Ken McDonagh said...

Of course a common modern reply is that “God does not send anyone to Hell. We send ourselves.” Yea, right! Just like Sybil MADE her psychotic mother punish, beat and torture her.

False analogy. Sybil's mother wasn't seen as a standard of morality and she was psychotic. You're already assuming that God isn't good. Thus you're begging the question.

Ken McDonagh said...

A god who slaughters families, not to mention cities, nations, and drowns the whole world, is acting in ways it's difficult for any human being with an ounce of compassion to not view as reacting questionably. This is a god who also blames the victims eternally, as a way to justify the horrific gore He puts them though.

LOL, I suppose you think it's better that God blames an innocent victim then?

Ken McDonagh said...

God: "That Christian down there is really starting to p*ss me off! I should let him slip into sin further, send him strong delusion that he might believe a lie, send int some lying spirits, and let Satan have his way with him."

LOL, God is saying this to a Christian? Someone He already sent His son for?

I don't know, Mr. Babinski, but you're making a strawman argument against Christianity. And I don't think you understand it either.

Edwardtbabinski said...

I suspect you may be begging the prior question as to whether or not an infinite Being of moral standards wrote the Bible and also invented eternal punishment without hope. I doubt both.
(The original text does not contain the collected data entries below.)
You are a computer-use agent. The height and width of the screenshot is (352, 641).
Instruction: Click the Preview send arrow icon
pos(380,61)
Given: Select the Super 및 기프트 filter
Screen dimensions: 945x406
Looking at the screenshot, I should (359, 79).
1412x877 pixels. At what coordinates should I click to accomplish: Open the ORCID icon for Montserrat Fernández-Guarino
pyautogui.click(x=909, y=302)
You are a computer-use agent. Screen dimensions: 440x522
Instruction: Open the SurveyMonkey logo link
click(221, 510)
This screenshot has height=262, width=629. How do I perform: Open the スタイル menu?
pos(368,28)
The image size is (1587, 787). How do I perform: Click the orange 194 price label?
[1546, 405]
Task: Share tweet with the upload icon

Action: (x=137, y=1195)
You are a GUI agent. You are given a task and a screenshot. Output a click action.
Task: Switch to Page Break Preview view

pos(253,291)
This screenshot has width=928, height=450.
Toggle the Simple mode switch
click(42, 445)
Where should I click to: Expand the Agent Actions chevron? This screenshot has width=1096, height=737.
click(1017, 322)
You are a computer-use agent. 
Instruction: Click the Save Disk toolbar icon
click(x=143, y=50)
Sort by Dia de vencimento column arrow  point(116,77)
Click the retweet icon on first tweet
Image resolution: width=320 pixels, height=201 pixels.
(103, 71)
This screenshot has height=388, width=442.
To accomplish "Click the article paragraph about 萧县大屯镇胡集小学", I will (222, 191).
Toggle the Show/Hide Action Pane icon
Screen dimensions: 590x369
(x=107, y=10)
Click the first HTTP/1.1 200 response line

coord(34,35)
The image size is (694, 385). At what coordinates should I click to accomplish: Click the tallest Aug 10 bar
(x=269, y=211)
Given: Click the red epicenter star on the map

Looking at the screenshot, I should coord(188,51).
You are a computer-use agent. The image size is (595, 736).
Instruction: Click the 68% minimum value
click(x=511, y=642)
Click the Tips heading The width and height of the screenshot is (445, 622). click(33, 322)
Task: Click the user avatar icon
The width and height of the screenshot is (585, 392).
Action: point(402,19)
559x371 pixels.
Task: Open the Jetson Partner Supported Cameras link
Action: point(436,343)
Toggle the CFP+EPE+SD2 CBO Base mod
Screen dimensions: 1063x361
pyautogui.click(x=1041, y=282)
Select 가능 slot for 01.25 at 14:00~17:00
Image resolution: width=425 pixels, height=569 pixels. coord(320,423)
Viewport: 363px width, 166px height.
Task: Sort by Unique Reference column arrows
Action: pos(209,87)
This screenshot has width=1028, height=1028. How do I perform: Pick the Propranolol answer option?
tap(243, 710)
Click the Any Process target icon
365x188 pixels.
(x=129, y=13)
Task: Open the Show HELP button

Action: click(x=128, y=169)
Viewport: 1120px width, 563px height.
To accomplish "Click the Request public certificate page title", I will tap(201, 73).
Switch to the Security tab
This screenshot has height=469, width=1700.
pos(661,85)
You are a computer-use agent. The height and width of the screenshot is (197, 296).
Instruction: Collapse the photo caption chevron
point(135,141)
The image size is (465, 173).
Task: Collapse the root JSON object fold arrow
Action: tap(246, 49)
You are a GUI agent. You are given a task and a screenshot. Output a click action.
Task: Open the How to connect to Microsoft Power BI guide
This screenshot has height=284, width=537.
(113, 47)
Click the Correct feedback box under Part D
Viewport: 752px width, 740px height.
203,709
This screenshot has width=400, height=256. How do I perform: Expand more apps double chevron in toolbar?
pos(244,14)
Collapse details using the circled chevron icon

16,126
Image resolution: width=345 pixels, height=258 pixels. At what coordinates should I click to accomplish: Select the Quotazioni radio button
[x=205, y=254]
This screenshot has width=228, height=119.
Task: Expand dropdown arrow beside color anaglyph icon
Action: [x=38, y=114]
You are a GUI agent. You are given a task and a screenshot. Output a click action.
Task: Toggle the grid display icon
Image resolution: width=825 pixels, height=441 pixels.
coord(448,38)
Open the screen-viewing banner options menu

I also tend to view such matters in light of the fact that eschatologies that involved "eternal punishment" and "eternal rewards" for all, probably developed due to frustration over the lack of justice seen in this life. The Persians/Zoroastrians came up with their view of eternal rewards and punishments for each person apparently before the Hebrews did. Before the Persians the ancient Hebrews and Greeks only appear to have believed that a few individuals ever made it up to heaven such as Enoch, Elijah for the Hebrews (and for the Greeks, Hercules), while all the rest of humanity went to the shadowy land of "sheol" (or for the Greeks, "hades").

The N.T. by the way, used terms like the Greek word "Tartarus," and "Gehenna" (a valley of refuse and apparently human sacrifice), and "Sheol" to depict the places of punishment in the afterlife. Belief in "eternal punishment" and "eternal rewards" for individuals grew during the intertestamental period, as did belief in "Satan" and his increasing influence over this world.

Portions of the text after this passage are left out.